Copy everything from the line containing "Given: Tap the swap icon next to 셀로(KRW)" down to the line containing "pos(257,59)" in the records below, substituting "exchange icon" for "swap icon" and keeping all else unchanged. Leave the pictures out of your answer.

=======

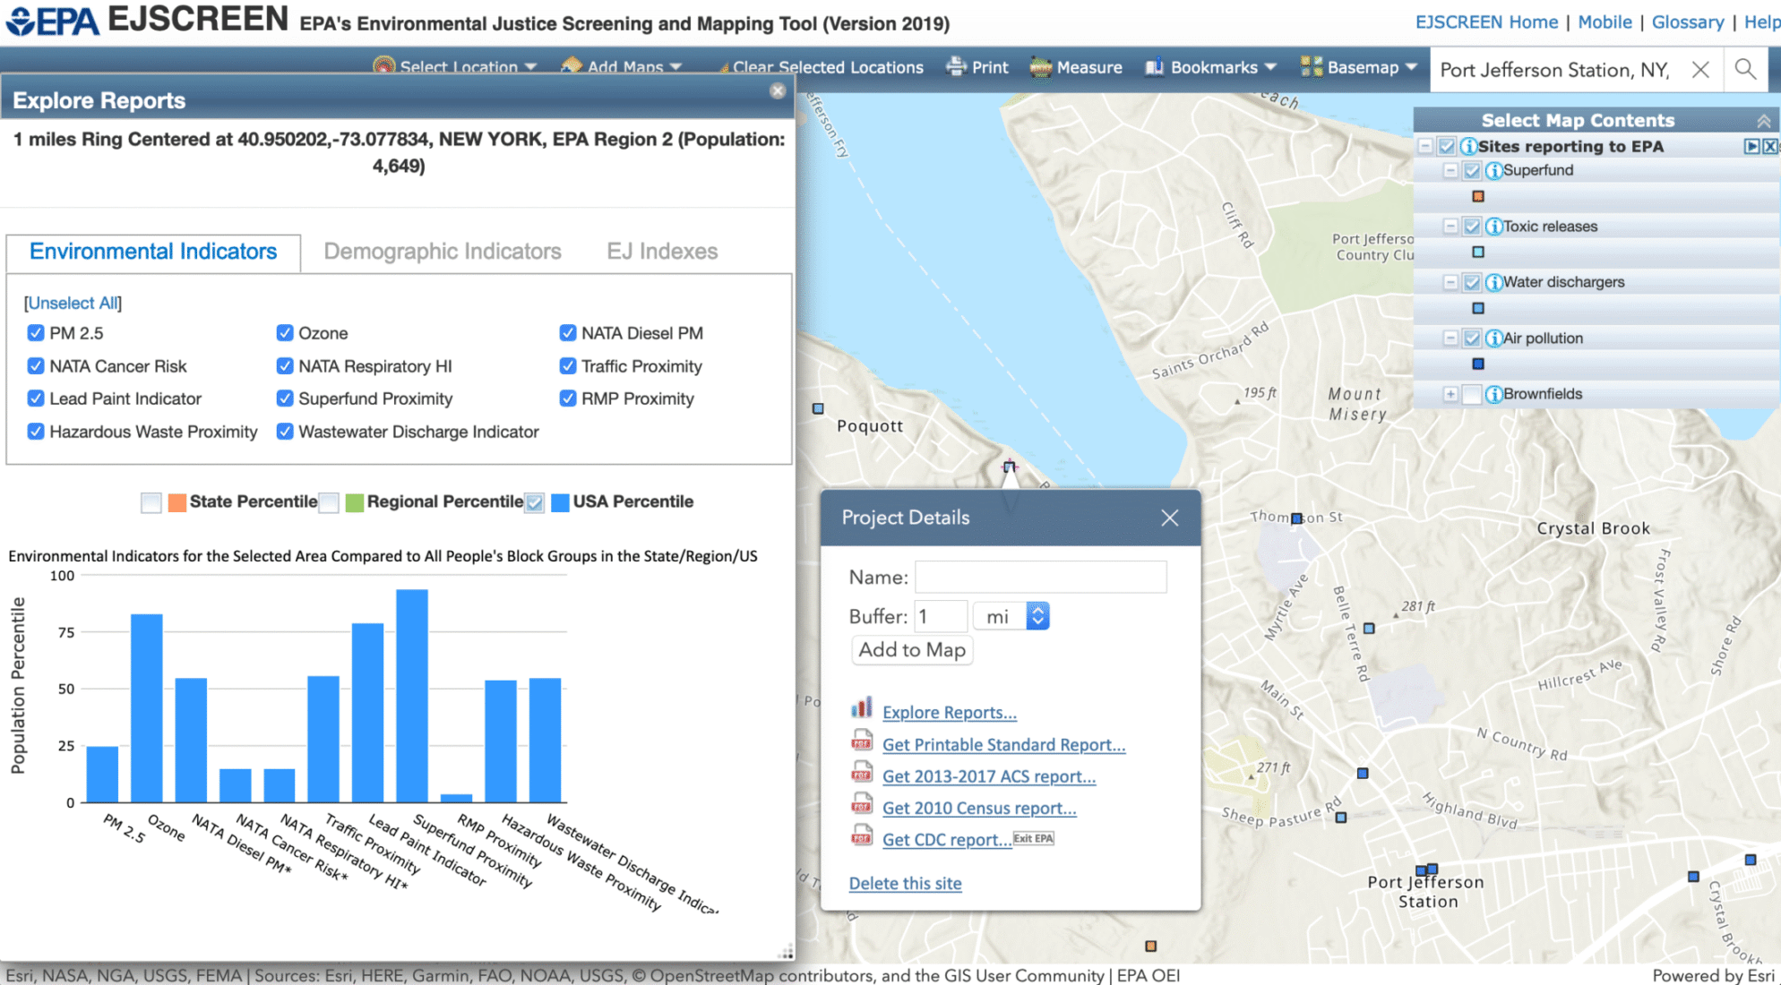Uncheck the PM 2.5 indicator
1781x985 pixels.
point(36,333)
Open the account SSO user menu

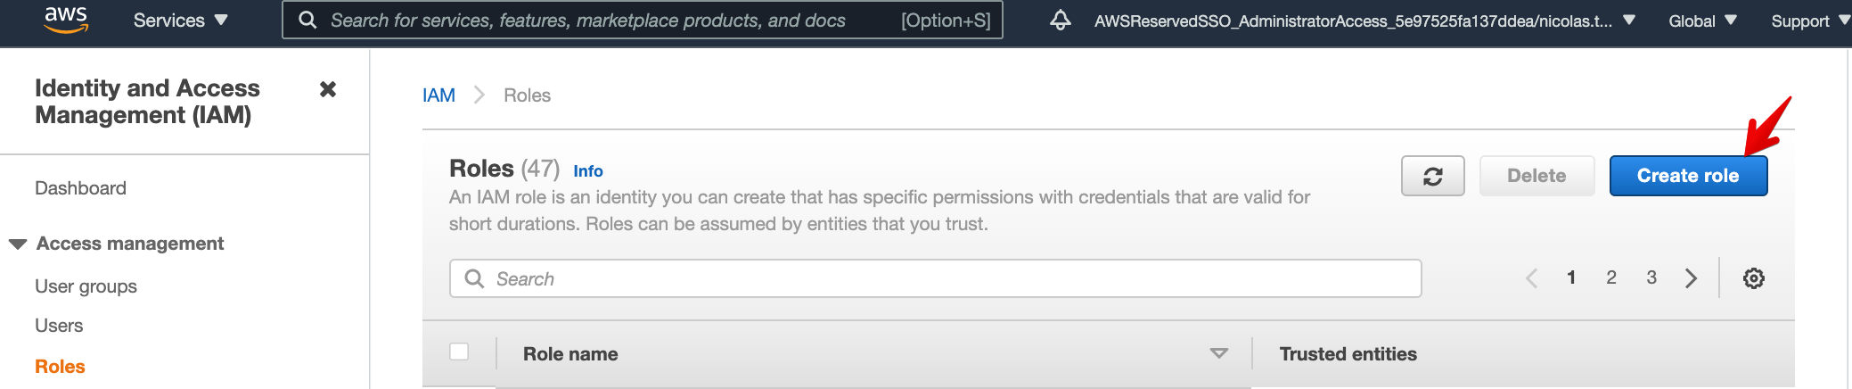pyautogui.click(x=1364, y=21)
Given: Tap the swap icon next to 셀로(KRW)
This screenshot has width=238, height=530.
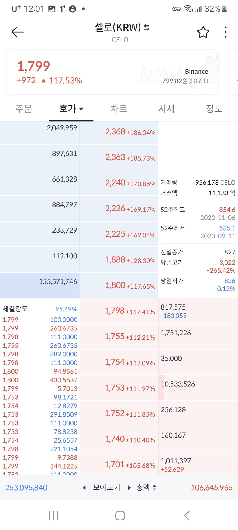Looking at the screenshot, I should 146,27.
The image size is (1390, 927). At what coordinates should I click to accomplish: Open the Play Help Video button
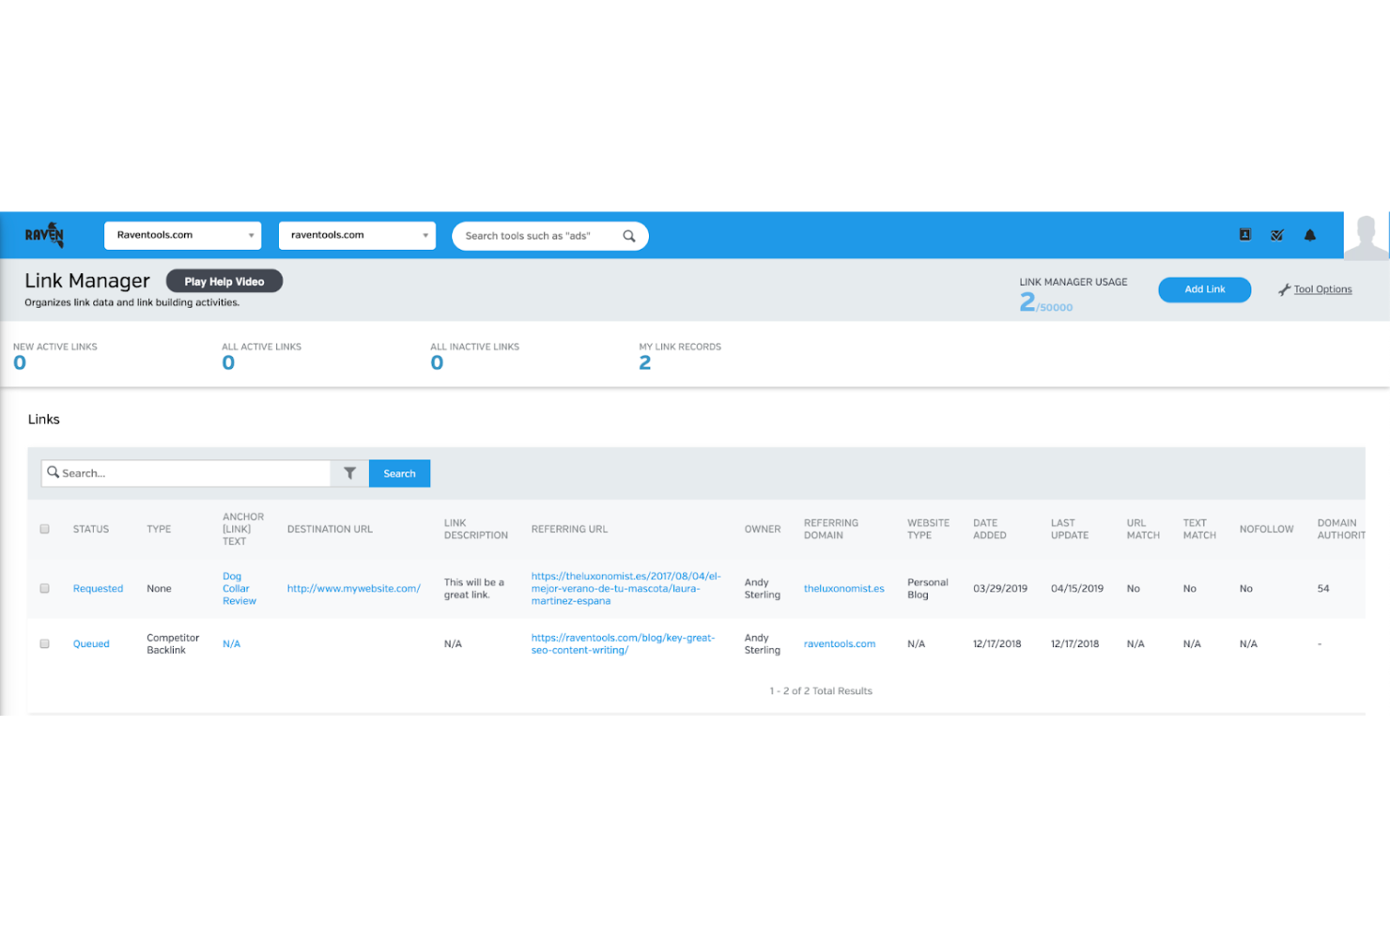(224, 280)
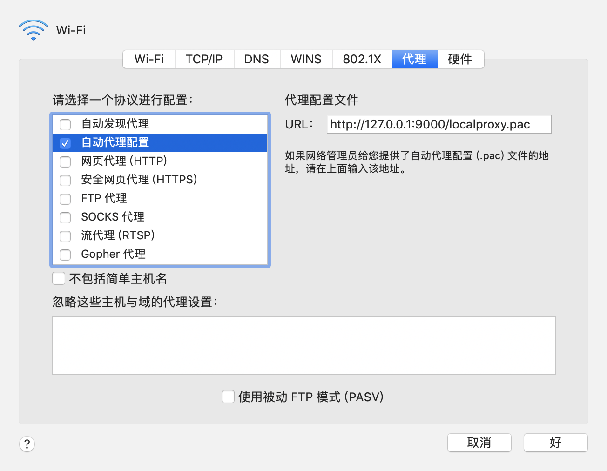Open the DNS settings tab

pos(257,59)
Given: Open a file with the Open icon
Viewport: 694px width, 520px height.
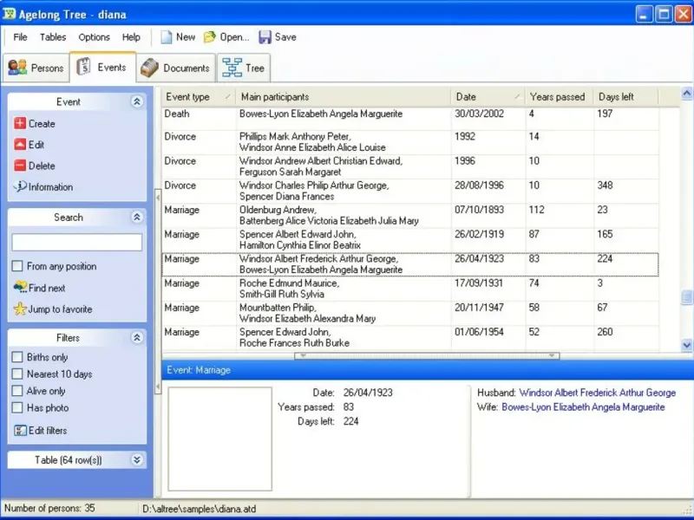Looking at the screenshot, I should tap(209, 37).
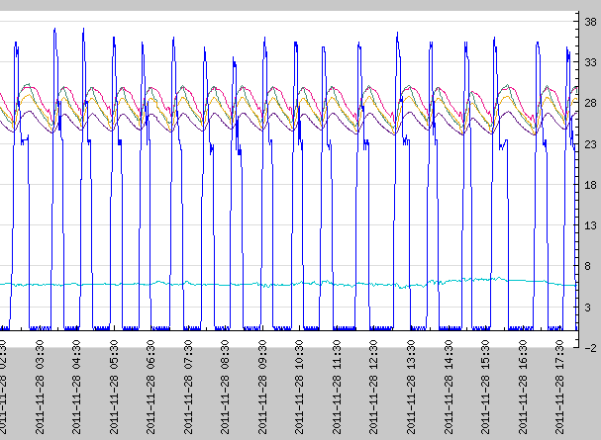Select the y-axis tick labeled 33
Screen dimensions: 601x440
(x=589, y=61)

=======

[TASK SOLUTION]
Given: Tap the exchange icon next to 셀로(KRW)
This screenshot has width=238, height=530.
Looking at the screenshot, I should 146,27.
The image size is (1390, 927). At what coordinates should I click to accomplish: Open the Play Help Video button
(224, 280)
Open the DNS settings tab

pos(257,59)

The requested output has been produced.